Multiple protein-DNA interactions within the human interferon-beta regulatory element.

High efficiency nuclear protein extracts were prepared from uninduced and recombinant interferon (IFN-alpha 2-primed Sendai virus-induced HeLa S3 cells and analyzed for DNA binding proteins specific for the human interferon-beta regulatory element (IRE). Analysis of protein-DNA interactions by a gel electrophoresis DNA binding assay resolved three complexes (designated A, B, and C) specific for the IRE probe (-79 to -36) in uninduced and induced cells. Competition studies using greater than a 100-fold molar excess of unlabeled DNA fragments representing different IFN-beta promoter sequences localized the DNA binding domain to the region -79 to -64 (P1 probe), a region previously shown to be essential for virus-inducible gene expression.
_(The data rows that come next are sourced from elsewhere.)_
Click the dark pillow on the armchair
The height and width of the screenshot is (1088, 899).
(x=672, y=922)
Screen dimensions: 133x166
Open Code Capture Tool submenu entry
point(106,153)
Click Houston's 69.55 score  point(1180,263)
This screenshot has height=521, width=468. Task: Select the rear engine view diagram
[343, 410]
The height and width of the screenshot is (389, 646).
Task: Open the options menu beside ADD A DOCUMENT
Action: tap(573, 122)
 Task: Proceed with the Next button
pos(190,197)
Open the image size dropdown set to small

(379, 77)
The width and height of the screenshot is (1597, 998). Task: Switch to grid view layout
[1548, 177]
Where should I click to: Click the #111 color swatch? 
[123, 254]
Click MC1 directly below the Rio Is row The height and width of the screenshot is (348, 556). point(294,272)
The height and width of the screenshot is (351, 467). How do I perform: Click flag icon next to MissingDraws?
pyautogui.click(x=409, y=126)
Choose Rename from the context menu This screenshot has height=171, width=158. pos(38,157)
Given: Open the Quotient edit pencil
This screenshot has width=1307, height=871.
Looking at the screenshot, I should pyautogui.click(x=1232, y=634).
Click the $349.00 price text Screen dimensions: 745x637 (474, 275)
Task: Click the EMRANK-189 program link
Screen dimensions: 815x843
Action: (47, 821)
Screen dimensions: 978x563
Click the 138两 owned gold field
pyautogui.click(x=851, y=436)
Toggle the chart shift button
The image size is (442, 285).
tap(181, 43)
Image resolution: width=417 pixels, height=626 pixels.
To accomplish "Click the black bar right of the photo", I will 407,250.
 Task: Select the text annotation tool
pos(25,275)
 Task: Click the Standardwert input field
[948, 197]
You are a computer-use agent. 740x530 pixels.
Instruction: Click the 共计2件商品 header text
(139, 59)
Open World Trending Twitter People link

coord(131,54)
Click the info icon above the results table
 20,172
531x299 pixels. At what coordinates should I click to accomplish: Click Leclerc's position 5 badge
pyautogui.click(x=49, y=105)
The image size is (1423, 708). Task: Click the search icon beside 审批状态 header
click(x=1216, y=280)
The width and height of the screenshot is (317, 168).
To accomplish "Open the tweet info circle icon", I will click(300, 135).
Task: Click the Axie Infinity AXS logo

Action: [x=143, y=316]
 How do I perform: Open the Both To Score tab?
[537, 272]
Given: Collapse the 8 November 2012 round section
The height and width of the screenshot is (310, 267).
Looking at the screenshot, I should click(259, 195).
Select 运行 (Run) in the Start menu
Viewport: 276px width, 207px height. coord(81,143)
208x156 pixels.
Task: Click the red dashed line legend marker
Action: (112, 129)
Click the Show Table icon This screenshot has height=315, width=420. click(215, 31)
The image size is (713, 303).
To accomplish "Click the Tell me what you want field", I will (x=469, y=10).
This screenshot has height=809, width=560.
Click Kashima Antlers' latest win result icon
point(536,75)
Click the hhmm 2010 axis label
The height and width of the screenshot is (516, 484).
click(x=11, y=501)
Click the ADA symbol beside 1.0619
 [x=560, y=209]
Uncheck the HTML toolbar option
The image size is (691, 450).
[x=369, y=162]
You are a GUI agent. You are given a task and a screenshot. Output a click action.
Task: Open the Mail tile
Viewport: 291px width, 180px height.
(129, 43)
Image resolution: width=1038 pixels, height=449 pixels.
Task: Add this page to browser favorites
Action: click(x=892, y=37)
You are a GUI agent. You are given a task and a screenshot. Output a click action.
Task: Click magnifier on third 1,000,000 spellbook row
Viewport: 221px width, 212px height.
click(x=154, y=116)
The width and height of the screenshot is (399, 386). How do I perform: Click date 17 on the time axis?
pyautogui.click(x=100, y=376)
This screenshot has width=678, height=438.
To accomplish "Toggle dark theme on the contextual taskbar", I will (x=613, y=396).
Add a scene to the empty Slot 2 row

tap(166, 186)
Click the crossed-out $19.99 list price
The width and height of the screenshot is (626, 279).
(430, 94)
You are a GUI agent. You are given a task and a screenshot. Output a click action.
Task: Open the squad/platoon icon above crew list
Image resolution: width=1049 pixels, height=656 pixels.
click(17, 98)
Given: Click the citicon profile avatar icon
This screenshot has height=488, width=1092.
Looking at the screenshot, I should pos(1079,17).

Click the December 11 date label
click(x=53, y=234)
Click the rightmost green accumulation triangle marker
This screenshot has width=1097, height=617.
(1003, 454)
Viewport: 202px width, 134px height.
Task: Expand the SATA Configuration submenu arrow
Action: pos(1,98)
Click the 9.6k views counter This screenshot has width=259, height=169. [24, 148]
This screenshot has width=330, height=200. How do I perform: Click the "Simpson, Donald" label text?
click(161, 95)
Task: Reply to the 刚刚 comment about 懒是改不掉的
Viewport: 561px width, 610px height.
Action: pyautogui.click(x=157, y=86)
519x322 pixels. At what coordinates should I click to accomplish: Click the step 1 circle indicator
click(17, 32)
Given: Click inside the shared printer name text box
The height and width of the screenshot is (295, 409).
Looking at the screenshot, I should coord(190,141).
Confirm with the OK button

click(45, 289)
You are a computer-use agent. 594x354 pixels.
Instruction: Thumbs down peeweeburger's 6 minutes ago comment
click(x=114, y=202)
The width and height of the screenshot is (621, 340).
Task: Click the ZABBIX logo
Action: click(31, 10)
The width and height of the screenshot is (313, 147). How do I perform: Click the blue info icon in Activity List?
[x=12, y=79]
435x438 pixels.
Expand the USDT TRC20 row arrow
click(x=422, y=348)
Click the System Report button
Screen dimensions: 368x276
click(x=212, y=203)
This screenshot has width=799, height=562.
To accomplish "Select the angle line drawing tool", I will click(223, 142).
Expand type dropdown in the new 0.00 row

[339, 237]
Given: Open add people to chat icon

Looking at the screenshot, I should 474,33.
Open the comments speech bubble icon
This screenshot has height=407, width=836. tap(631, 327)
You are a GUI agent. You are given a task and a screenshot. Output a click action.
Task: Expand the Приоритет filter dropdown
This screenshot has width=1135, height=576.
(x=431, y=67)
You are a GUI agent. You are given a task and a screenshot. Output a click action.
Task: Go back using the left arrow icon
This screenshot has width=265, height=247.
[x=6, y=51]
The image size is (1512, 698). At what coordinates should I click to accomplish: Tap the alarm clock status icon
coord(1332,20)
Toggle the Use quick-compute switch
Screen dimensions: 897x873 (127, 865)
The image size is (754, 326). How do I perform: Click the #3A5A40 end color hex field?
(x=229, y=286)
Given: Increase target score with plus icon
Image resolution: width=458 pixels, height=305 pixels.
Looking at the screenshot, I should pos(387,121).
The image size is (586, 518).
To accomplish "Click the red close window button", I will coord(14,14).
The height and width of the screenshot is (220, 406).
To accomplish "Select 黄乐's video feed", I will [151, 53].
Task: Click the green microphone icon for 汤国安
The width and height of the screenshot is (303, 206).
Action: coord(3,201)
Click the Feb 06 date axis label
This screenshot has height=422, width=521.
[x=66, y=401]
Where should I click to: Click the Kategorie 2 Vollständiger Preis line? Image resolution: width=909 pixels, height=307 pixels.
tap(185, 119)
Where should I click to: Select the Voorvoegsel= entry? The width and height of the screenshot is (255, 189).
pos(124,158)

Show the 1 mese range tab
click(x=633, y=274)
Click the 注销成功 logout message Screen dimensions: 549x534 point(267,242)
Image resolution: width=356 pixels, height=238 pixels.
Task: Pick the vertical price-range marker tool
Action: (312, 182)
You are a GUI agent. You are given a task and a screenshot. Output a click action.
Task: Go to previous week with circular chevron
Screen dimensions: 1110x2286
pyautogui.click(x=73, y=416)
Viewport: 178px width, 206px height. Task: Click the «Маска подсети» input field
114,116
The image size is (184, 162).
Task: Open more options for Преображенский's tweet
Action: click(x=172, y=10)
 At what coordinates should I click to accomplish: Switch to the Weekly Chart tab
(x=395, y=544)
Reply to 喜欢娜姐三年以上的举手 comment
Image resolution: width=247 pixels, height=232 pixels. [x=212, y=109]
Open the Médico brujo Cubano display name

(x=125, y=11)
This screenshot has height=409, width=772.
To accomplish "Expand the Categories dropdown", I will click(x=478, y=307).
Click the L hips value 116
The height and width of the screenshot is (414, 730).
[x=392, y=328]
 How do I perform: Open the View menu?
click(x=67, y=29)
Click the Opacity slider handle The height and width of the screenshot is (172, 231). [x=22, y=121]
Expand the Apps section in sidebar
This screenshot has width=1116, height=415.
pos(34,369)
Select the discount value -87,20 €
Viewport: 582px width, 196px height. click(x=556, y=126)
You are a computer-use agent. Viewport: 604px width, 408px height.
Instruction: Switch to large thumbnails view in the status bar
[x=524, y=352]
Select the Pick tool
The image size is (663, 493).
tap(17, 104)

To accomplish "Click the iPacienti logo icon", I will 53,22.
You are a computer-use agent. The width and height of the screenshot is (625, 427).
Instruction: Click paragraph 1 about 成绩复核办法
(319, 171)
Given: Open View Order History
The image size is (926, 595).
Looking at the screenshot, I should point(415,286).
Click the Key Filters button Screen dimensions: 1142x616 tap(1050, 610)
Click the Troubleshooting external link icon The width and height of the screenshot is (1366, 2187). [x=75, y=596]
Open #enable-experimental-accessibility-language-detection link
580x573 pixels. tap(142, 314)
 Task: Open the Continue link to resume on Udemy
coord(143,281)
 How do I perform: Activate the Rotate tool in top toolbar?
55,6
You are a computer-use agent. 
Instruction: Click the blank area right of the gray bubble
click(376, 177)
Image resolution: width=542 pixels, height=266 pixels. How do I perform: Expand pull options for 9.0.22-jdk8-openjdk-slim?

Other adjacent IFN-beta segments including the negative regulatory element (-65 to -30) as well as the SV40 enhancer, c-fos serum-responsive element, and IFN-alpha 1 promoter fragment (-131 to -71) were unable to compete for the IRE binding protein. The 16-base pair enhancer core (P1 probe) specifically bound similar amounts of protein from uninduced and induced extracts; a synthetic tetrahexamer, AAGTGA, competed efficiently for the binding to the P1 region. Competition studies indicated that adjacent upstream IFN-beta DNA sequences -94 to -78 (P5) also contained a sequence motif capable of binding the P1 protein. In vitro transcription of the IFN-beta template in the HeLa nuclear extracts was partially inhibited when increasing amounts of competitor IRE fragment were added to the reaction. These results demonstrate that multiple DNA sequence motifs within the IFN-beta regulatory element interact to bind transcription regulatory proteins which are present in normal and virus-infected HeLa cells.